Lake et al. present an insightful survey of the state of the art in artificial intelligence (AI) and offer persuasive proposals for feasible future steps. Their ideas of “start-up software” and tools for rapid model learning (sublinguistic “compositionality” and “learning-to-learn”) help pinpoint the sources of general, flexible intelligence. Their concrete examples using the Character Challenge and Frostbite Challenge forcefully illustrate just how behaviorally effective human learning can be compared with current achievements in machine learning. Their proposal that such learning is the result of “metacognitive processes” integrating model-based and model-free learning is tantalizingly suggestive, pointing toward novel ways of explaining intelligence. So, in a sympathetic spirit, we offer some suggestions. The first set concerns casting a wider view of explananda and, hence, potential explanantia regarding intelligence. The second set concerns the need to confront ethical concerns as AI research advances.
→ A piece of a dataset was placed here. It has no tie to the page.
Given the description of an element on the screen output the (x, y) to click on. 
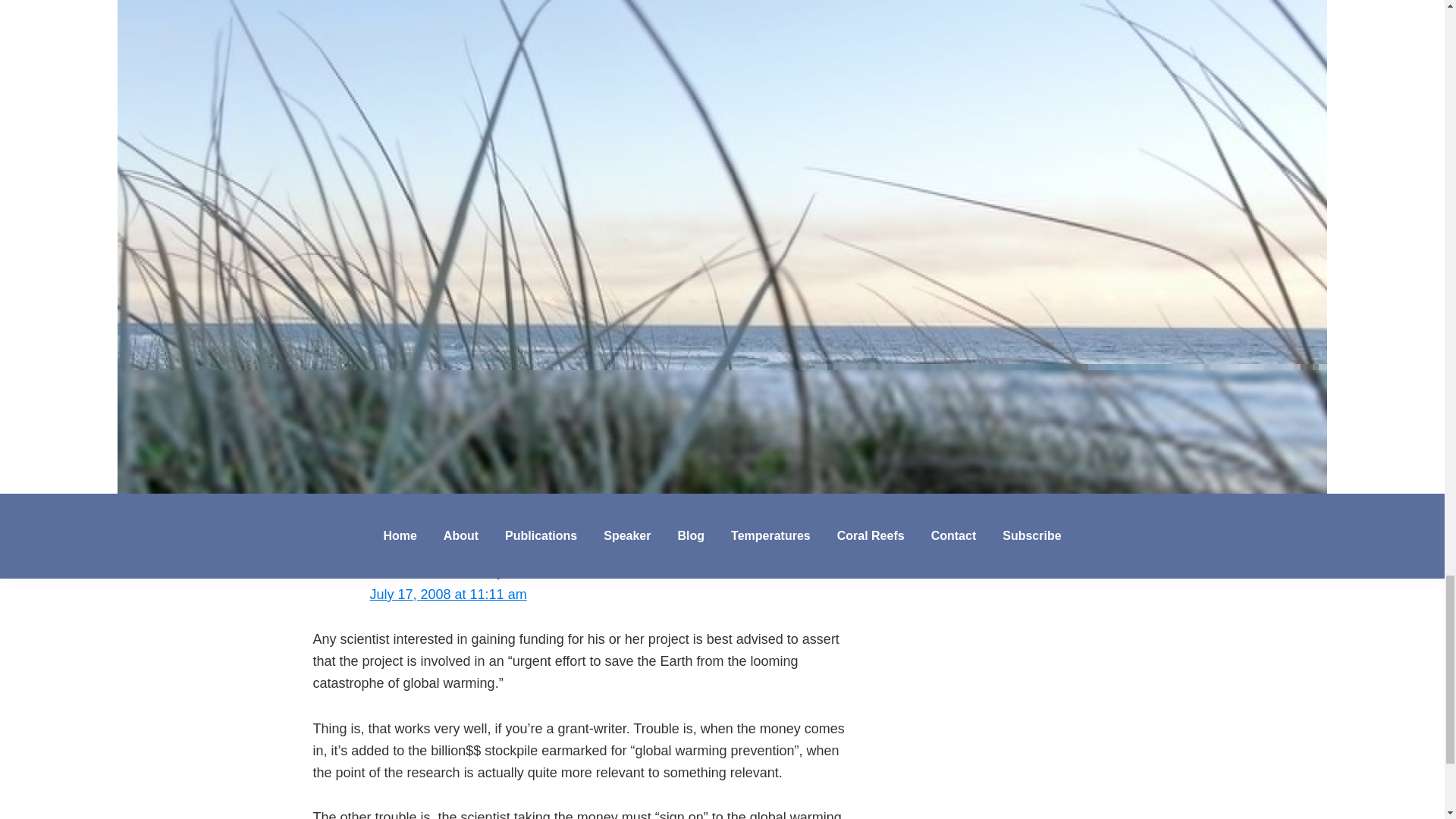
July 17, 2008 at 11:11 am (448, 594)
July 16, 2008 at 6:08 pm (444, 406)
July 16, 2008 at 9:14 am (444, 196)
Paul Biggs (402, 384)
Lake et al.'s title speaks of “thinking like humans” but most of the features discussed—use of intuitive physics, intuitive psychology, and relying on “models”—are features of animal thinking as well. Not just apes or mammals, but also birds and octopuses and many other animals have obviously competent expectations about causal links, the reactions of predators, prey and conspecifics, and must have something like implicit models of the key features in their worlds—their affordances, to use Gibson's (Reference Gibson1979) term.
Birds build species-typical nests they have never seen built, improving over time, and apes know a branch that is too weak to hold them. We think the authors' term intuitive physics engine is valuable because unlike “folk physics,” which suggests a theory, it highlights the fact that neither we, nor animals in general, need to understand from the outset the basic predictive machinery we are endowed with by natural selection. We humans eventually bootstrap this behavioral competence into reflective comprehension, something more like a theory and something that is probably beyond language-less animals.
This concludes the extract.